Cryptocurrency

Coinbase blocked in Kazakhstan amid tighter cryptocurrency regulation By Investing.com


Investing.com  |  Editor Ambhini Aishwarya

Published Nov 07, 2023 13:08

Kazakhstan’s Ministry of Culture and Information has taken a decisive step in its ongoing efforts to regulate the burgeoning cryptocurrency market, blocking access to global cryptocurrency exchange, Coinbase (NASDAQ:COIN). The move follows the implementation of the Law on Digital Assets initiated in February 2023, which mandates digital currency activities to secure a license from the Astana International Financial Center (AIFC).

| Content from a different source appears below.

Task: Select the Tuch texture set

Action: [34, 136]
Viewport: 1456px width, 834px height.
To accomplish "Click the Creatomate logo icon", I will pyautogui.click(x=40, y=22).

The blockage, reported by local news outlet Kursiv, is part of a broader strategy by the Kazakh government to manage digital assets and introduce a Central Bank Digital Currency (CBDC). The so-called “great Kazakh investment firewall” has been causing access issues to Coinbase and other exchanges like Kraken since September.

Several exchanges, including Binance, Bybit, CaspianEx, Biteeu, ATAIX, Upbit and Xignal&MT have managed to secure approval from AIFC, thereby ensuring their continued operation within the country. However, Coinbase’s failure to comply with these licensing requirements has resulted in its current blockage.

In addition to exchange regulation, Kazakhstan’s strict rules also extend to its prominent mining sector. In October, eight major crypto-mining firms penned an open letter to President Kassym-Jomart Tokayev, highlighting a “very distressful situation” due to high energy costs.

The implications of this blockage are significant for both Coinbase and its Kazakhstani users. With a surge in cryptocurrency interest and usage in the country, users will no longer be able to trade or access their accounts on the platform. The response from Coinbase regarding this regulatory action is yet to be seen.